Carter regained his bearing just as the election season began in earnest, only to join the rest of New York in shock over 9/11. A few years later, he began researching his mother's life - and got what he calls the "shock of his life." He retrieved medical documents from mental facilities across the country, and it was only then that Carter began to understand the full scope of his mother's illness.

"It was almost like someone punched me extremely hard in my chest," he says. "I knew growing up that there were some issues involving mental illness, but I was a little kid, I didn't know exactly what those issues were. My mother would never discuss her illness her entire life. Then I read firsthand that she tried to strangle me when I was 2, she heard voices telling her to throw me out the window.

"All my life, I greatly resented my mother, because I didn't know what had happened in her life until after she was deceased. All I knew was that my mother was never there for me. Never," Carter says. "When I found out what she went through, man! She received electrical shock, straitjackets, and she had an awful time of life. I had to forgive her. It was the right thing to do. It wasn't her fault."

After completing his manuscript, Carter shopped it to editors but ultimately decided to self-publish, selling the book at his Web site, nomommasboy.com, as well as Barnes & Noble and amazon.com.

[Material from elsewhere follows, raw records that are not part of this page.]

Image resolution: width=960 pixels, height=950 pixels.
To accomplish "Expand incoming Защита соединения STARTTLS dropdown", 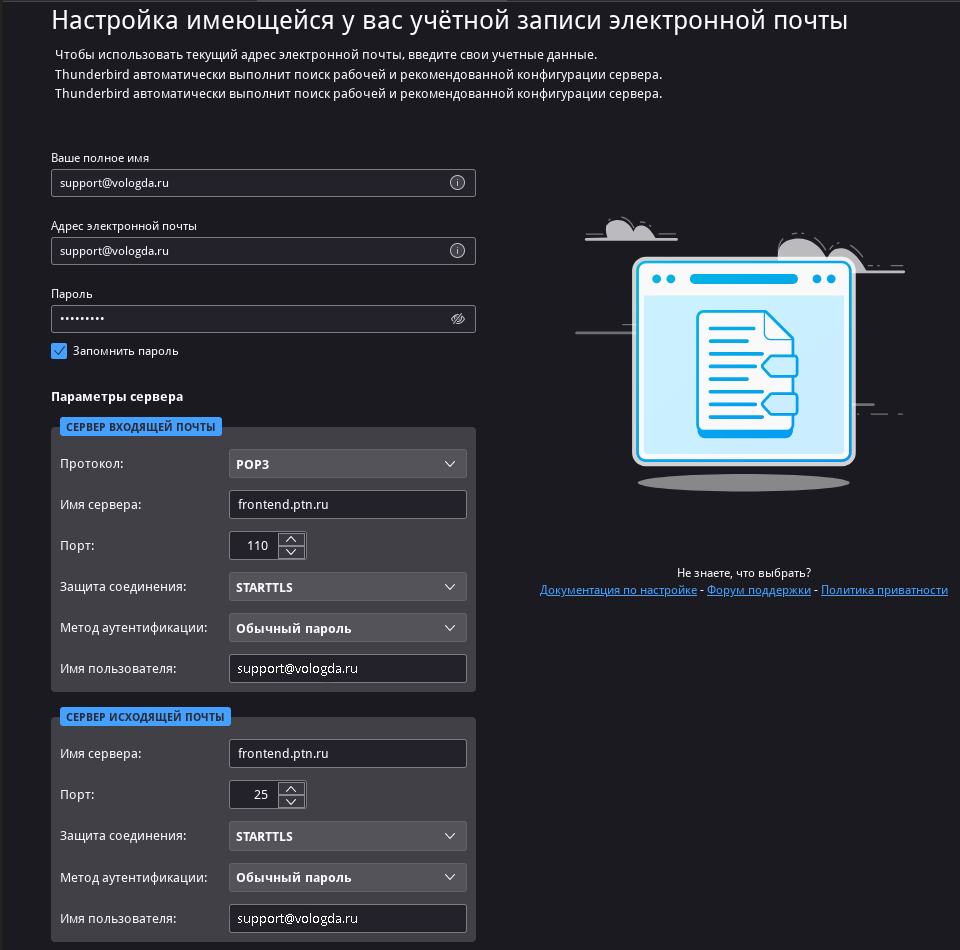I will [x=347, y=587].
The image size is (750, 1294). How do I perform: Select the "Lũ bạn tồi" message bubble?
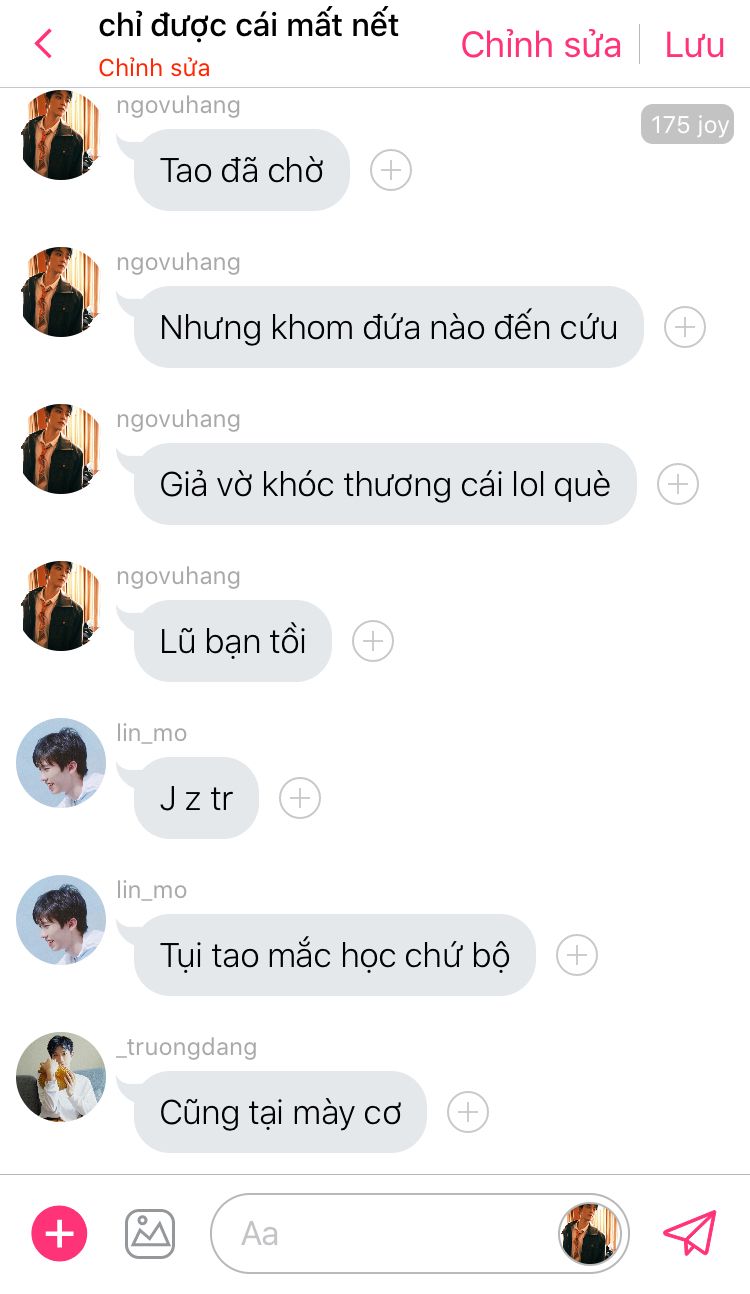[x=232, y=641]
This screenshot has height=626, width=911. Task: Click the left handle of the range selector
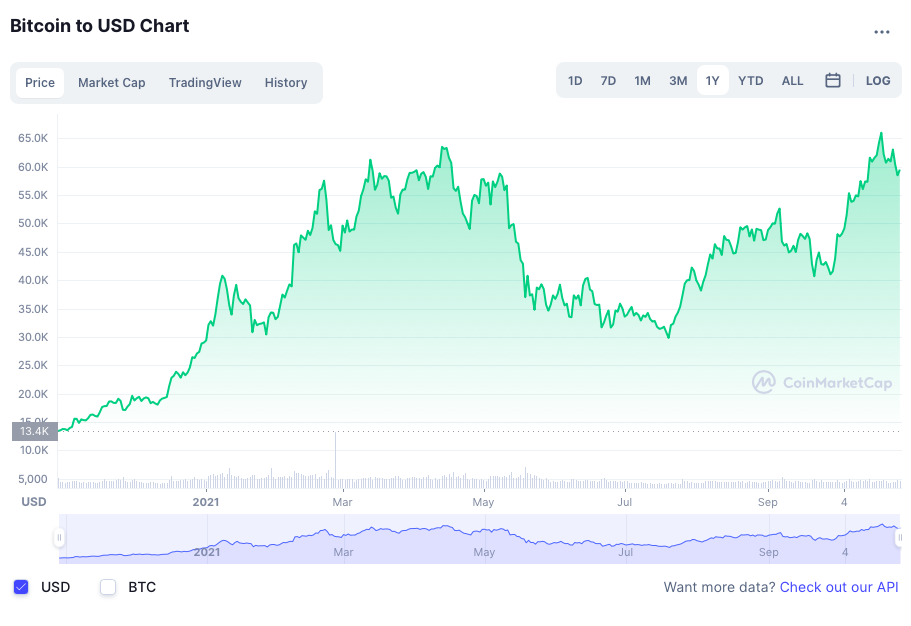[61, 537]
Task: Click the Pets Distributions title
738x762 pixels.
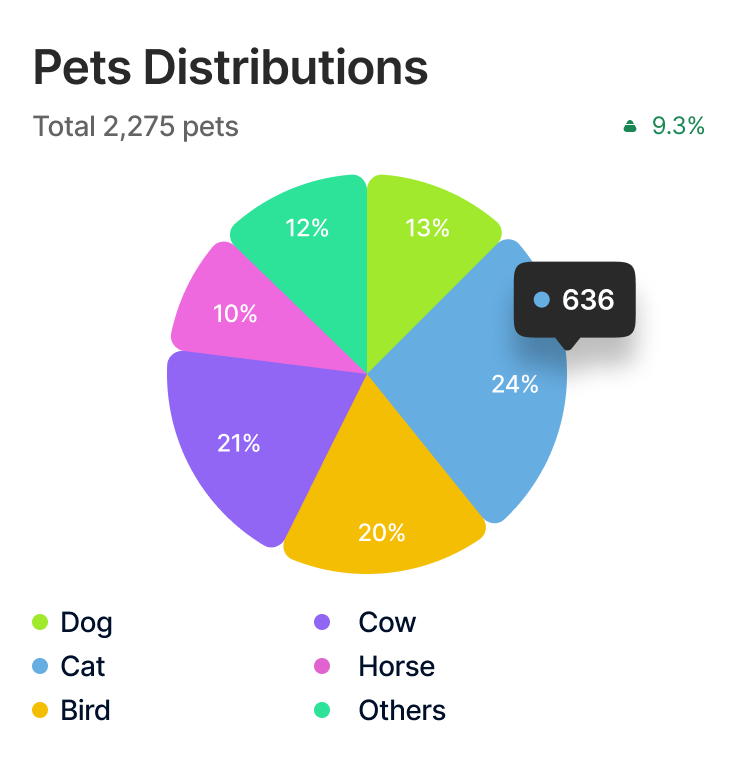Action: (231, 68)
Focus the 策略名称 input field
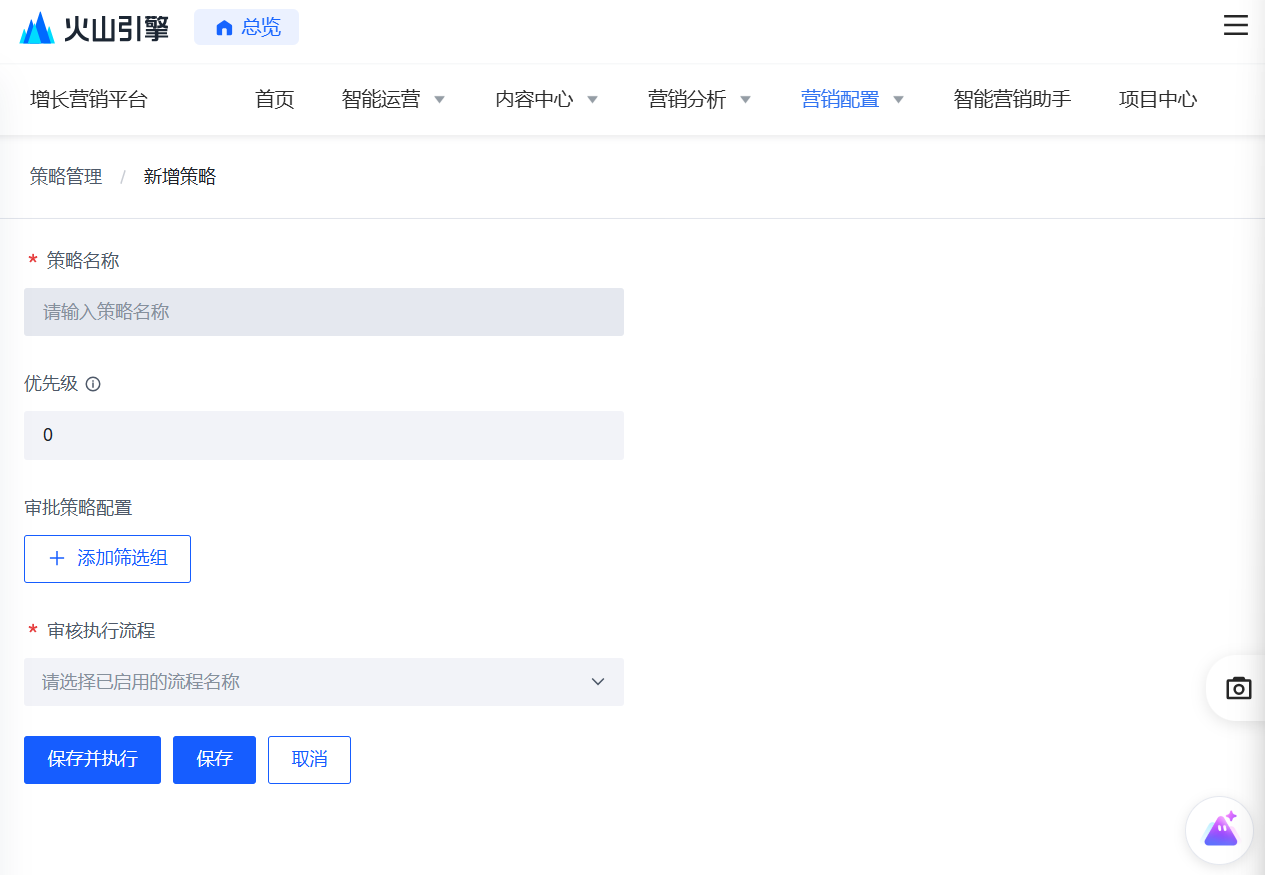 [x=323, y=312]
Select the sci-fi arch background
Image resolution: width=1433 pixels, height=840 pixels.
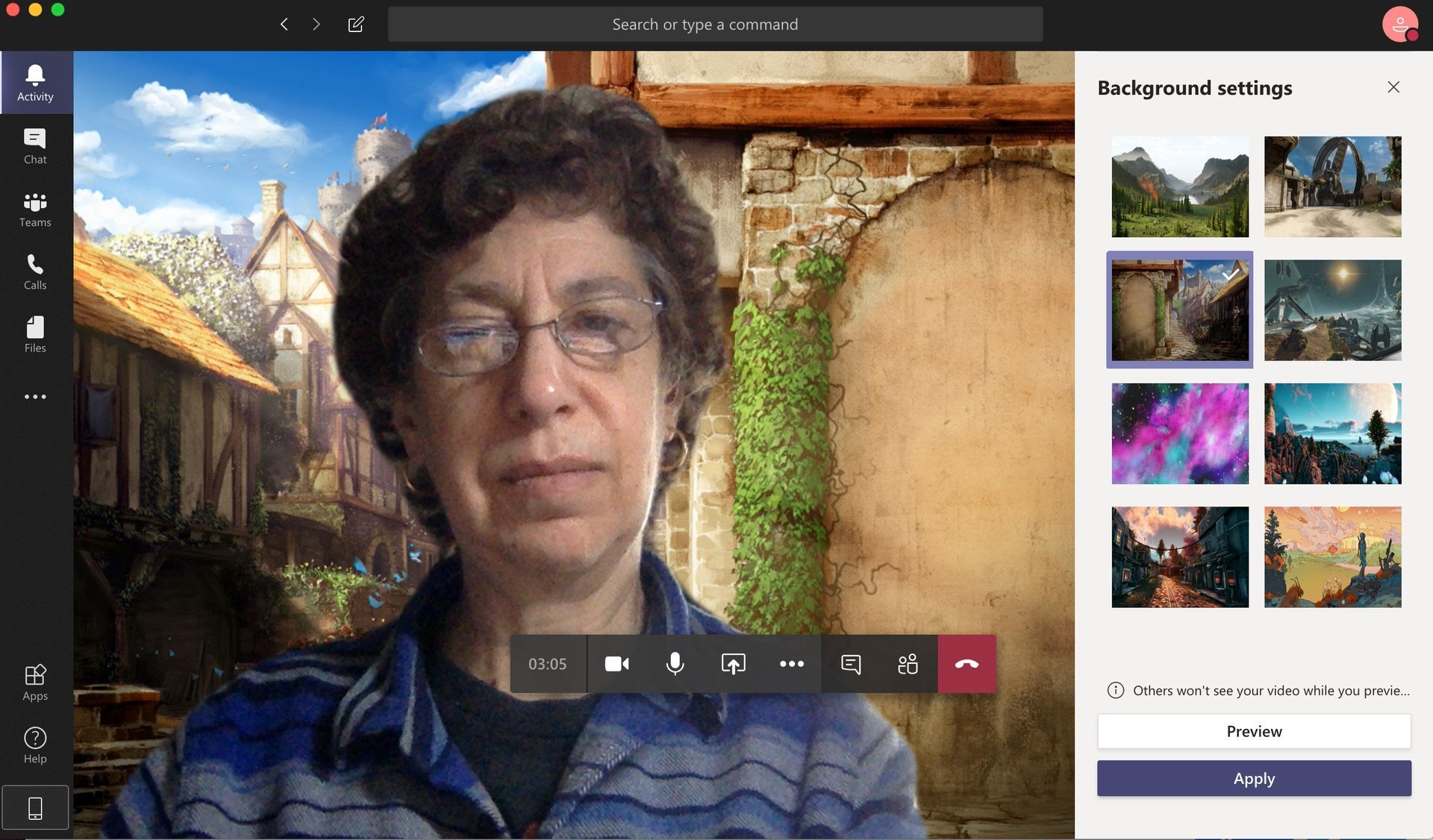[x=1332, y=186]
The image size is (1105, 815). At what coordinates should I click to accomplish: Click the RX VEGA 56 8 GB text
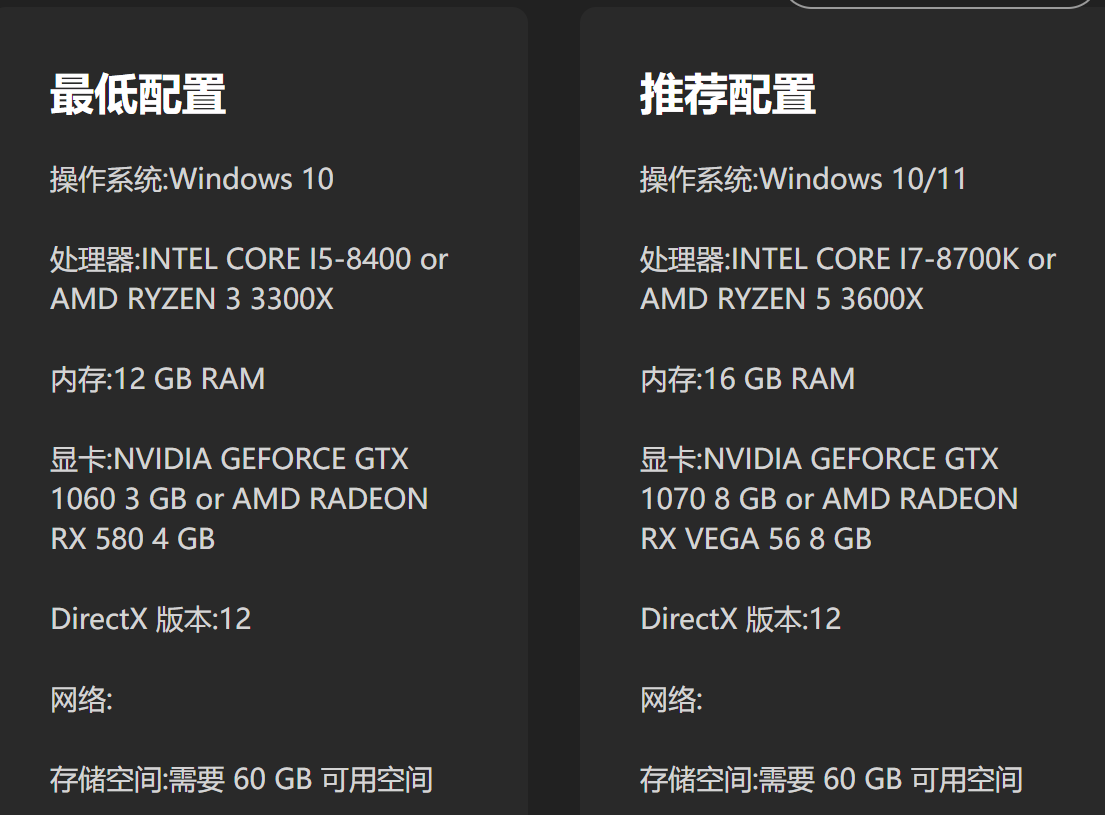[x=756, y=539]
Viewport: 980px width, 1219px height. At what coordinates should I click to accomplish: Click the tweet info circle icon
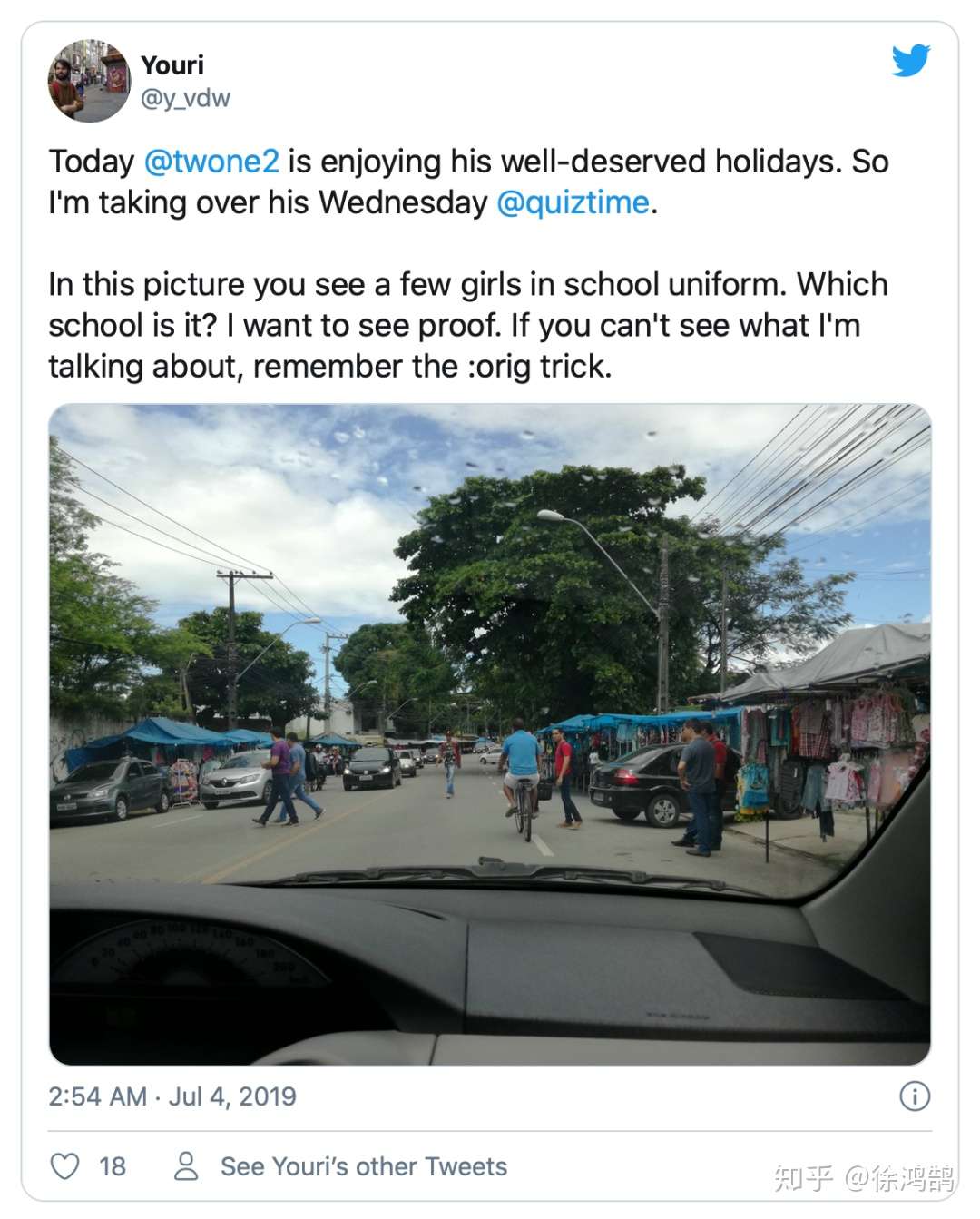click(914, 1096)
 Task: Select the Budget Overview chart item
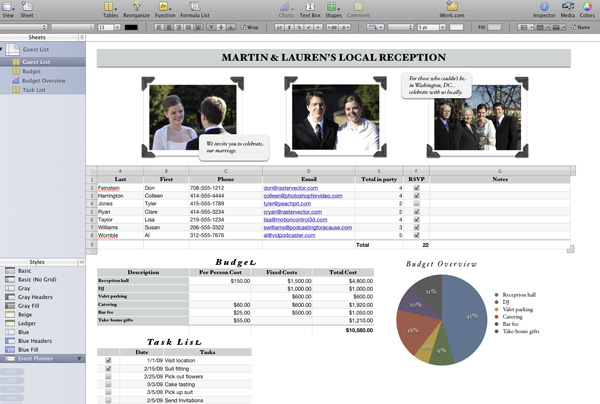click(42, 80)
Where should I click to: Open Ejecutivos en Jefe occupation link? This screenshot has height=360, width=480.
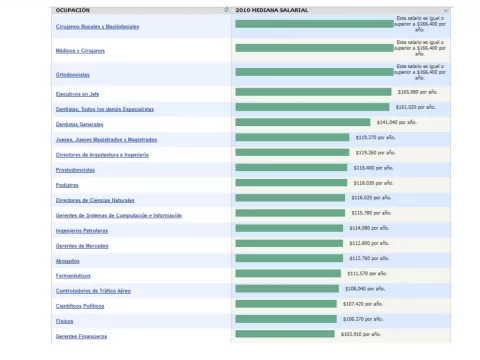77,94
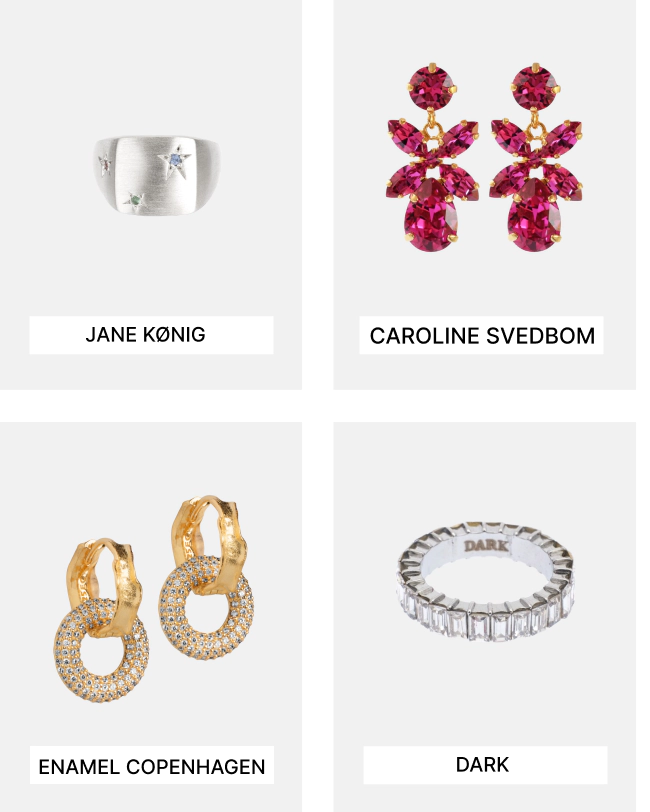Go to the DARK brand label

485,765
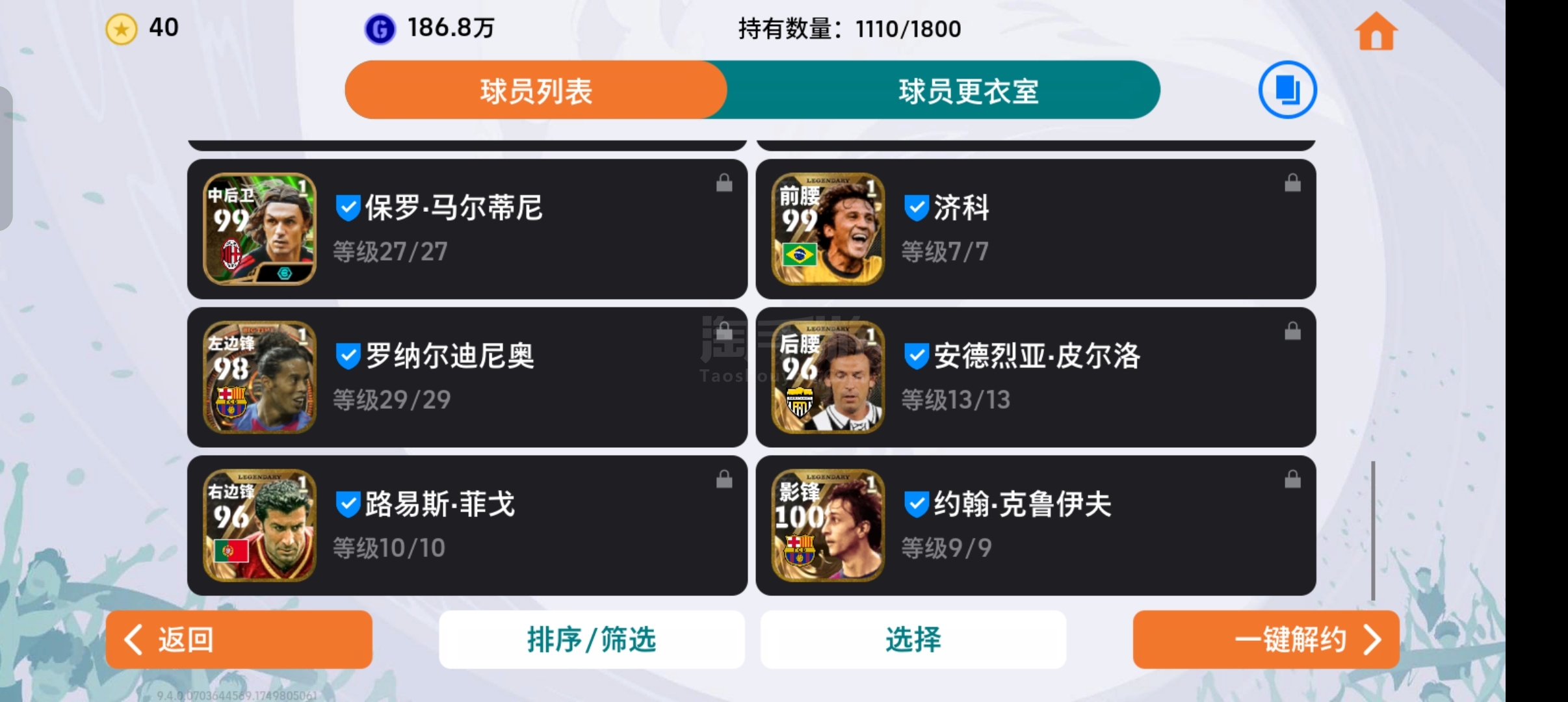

"I pushed it to one or two publishers, and frankly, I didn't like what they were saying. They were saying things like, 'We want you to change the title. Let's make it more sensational.' Those were things I was very uncomfortable with," he says.

"Self-publishing allowed me to control the message: the good, the bad and the ugly. I didn't want to improve or embellish the story. I just want the truth to go out." --Reed Tucker

* * *


From New York Magazine, April 23, 2007

Shortly after his mother’s death six years ago, journeyman political reporter and host of NY1’s Inside City Hall Dominic Carter did what journalists do: He requested the documents. Her 620-page medical report detailed to him the extent of her lifelong struggle with paranoid schizophrenia, which he hadn’t known about. Putting it all together, he decided to write a book, No Momma’s Boy, which he’s self-publishing in early May. He spoke to Mary Burke.

What was it like to read your mother’s records?
It was almost like I got hit with a double-barrel shotgun. I really had no idea. I was embarrassed when I saw in plain black and white that my mother tried to choke me to death and that she thought about throwing me out a window. That she sexually abused me. I had hid all of this stuff in the back of my mind, and I was only fooling myself.

You confronted her once, without knowing her history of mental illness. Were you upset she didn’t apologize?
I think she didn’t apologize because she was so embarrassed. I think she knew deep in her heart that it happened. What do you say to your child who’s now a grown man, a success, the first one in your family to go to college? What do you say? Maybe I shouldn’t have confronted her, but I had finally had it with my wife and mother-in-law trying to push a relationship. They didn’t understand. I think my wife almost didn’t believe me. It’s so disgusting, you know, I think my wife, she didn’t believe me.